Recentemente, há cerca de dois anos, o general passou para a chefia do Departamento Frente Unida, uma agência de informação civil que gere grupos pró-Coreia do Norte na Coreia do Sul.

“Se quisessem uma fotografia com Ivanka, tinham enviado outro”

Os Jogos Olímpicos de Inverno têm sido marcados pela chamada “diplomacia desportiva”, com vários avanços e recuos na relação entre as duas Coreias a serem feitos através das delegações enviadas aos eventos desportivos. A escolha de enviar Yong-Chol foi feita imediatamente depois de ser anunciado que Ivanka Trump seria a representante norte-americana; mas há dúvidas sobre qual é o sinal que Pyongyang pretende enviar com a escolha deste dignatário.

Os EUA anunciaram novas sanções ao regime de Kim Jong-Un no último dia dos Jogos, o que levou Pyongyang a cancelar o encontro que estava previsto com o vice-presidente Mike Pence. O envio do general Kim Yong-Chol, escreve o Guardian, pode ser um sinal de que a Coreia do Norte espera negociar de facto, já que a delegação inclui militares de peso e até responsáveis pelo programa nuclear.
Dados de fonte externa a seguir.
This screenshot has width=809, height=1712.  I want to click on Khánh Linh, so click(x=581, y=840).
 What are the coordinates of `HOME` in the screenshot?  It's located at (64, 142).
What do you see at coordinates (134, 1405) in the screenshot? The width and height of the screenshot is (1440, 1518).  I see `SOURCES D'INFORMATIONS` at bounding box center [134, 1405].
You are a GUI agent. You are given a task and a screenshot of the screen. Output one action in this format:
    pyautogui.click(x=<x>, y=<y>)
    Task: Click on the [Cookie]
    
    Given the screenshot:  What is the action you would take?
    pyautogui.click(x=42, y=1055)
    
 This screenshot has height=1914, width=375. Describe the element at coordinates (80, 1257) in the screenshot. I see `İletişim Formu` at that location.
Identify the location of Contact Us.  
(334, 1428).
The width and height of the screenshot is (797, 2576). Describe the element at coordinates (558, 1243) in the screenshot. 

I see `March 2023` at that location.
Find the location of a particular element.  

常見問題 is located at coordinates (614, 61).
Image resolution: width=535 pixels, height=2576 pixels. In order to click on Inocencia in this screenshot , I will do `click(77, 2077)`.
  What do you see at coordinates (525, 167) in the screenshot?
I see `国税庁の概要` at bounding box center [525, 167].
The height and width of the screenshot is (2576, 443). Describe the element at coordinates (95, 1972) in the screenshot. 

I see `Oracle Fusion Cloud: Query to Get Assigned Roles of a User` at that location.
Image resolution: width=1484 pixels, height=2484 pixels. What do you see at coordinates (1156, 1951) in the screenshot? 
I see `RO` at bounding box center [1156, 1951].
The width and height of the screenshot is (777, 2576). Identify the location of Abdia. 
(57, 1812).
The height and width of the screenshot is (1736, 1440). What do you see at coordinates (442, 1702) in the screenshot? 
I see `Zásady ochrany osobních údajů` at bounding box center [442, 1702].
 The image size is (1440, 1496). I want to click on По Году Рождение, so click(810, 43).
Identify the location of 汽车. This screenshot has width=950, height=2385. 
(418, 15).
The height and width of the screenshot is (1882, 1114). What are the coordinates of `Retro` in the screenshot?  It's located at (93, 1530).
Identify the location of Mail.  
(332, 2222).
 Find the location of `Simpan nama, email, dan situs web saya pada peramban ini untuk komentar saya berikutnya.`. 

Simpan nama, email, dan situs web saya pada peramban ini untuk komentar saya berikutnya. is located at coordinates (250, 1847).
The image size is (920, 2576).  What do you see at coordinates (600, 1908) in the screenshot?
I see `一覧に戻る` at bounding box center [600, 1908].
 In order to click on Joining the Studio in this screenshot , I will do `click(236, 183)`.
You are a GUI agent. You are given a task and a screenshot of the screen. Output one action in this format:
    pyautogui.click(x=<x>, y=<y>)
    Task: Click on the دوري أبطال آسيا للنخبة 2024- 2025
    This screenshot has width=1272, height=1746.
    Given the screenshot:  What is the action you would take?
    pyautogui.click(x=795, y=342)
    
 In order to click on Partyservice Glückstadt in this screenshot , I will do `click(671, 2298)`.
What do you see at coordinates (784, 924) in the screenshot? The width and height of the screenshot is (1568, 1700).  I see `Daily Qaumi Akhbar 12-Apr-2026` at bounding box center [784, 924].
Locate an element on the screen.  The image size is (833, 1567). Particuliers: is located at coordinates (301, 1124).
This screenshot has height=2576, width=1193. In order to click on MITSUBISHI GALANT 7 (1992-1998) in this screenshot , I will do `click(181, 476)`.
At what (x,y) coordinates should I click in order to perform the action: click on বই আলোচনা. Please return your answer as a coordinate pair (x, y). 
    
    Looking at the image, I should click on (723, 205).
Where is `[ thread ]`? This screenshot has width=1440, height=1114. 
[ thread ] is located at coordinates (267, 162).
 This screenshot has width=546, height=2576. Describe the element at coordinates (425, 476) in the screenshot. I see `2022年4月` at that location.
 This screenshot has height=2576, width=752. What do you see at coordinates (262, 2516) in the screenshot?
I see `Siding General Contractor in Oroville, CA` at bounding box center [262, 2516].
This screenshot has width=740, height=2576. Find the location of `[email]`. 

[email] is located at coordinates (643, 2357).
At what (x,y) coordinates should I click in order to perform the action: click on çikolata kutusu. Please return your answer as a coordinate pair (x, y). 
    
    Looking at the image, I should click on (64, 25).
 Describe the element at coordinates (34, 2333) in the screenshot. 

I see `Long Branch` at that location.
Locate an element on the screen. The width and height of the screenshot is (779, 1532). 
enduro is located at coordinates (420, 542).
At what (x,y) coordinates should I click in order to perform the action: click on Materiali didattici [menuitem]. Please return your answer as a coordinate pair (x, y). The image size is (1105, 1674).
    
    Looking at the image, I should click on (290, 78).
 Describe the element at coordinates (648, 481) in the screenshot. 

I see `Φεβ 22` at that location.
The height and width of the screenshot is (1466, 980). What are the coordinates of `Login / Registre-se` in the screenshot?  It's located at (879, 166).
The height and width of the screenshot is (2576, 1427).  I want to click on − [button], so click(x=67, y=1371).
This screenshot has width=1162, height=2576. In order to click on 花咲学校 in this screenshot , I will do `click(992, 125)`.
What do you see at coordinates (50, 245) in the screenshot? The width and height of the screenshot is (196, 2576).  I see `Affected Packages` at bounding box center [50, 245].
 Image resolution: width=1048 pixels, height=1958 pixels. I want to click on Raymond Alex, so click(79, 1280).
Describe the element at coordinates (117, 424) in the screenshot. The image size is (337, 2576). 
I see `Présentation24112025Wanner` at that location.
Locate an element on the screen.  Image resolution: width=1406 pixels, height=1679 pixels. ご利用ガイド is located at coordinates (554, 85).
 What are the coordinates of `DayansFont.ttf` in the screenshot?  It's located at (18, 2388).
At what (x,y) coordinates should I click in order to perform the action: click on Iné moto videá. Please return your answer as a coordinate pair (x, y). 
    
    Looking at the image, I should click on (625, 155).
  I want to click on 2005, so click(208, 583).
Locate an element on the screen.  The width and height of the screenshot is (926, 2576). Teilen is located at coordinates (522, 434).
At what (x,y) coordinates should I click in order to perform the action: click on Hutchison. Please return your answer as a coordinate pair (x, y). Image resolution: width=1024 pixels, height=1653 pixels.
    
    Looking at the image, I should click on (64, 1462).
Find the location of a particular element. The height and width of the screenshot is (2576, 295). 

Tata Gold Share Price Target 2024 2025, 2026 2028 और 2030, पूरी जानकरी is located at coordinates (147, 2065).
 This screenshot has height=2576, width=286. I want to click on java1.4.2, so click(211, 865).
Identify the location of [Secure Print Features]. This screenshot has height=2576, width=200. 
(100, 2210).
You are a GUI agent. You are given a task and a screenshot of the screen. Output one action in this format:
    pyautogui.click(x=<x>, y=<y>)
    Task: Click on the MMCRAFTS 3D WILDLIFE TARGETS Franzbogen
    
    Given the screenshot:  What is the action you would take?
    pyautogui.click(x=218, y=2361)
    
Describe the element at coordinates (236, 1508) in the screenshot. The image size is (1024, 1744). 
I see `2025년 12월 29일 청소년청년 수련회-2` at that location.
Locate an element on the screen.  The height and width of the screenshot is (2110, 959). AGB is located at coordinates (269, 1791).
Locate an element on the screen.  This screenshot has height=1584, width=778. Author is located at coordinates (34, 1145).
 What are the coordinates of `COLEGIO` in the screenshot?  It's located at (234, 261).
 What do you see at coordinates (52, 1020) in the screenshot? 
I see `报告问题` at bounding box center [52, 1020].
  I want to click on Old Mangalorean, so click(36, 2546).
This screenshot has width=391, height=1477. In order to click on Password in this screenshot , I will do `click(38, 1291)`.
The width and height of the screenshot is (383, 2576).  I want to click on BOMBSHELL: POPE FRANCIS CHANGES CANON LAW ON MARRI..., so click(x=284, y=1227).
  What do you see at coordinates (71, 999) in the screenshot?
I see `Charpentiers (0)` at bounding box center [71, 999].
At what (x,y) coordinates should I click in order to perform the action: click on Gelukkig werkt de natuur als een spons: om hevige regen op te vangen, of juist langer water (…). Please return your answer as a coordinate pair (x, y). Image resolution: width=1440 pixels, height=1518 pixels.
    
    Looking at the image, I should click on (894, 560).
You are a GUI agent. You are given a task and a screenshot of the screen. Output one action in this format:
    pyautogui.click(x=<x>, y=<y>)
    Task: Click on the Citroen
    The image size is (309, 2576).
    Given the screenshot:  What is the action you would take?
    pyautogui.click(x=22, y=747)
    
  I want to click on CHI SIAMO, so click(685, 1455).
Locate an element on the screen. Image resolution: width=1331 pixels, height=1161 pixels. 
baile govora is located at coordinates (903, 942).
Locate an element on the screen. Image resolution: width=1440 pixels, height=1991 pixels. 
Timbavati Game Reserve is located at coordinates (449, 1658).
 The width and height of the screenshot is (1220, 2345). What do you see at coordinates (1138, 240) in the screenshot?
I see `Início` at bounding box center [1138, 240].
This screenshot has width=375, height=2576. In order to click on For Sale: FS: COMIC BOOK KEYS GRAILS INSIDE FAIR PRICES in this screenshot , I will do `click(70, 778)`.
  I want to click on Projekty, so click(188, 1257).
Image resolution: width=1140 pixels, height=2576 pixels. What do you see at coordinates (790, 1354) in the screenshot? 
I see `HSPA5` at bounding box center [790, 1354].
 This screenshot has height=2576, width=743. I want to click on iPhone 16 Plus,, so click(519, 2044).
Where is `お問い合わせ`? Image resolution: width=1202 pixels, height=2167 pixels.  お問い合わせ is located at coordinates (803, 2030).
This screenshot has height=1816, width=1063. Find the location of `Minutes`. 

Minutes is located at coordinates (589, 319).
Outros analistas, contudo, têm um entendimento diferente. “Eles querem desafiar o exército sul-coreano e a aliança EUA-Coreia do Sul”, declarou ao Wall Street Journal Go Myung-hyun, investigador do Instituto Asiático de Estudos de Política, em Seul. “Se a Coreia do Norte quisesse uma fotografia com Ivanka, tinham enviado outra pessoa que não o general.”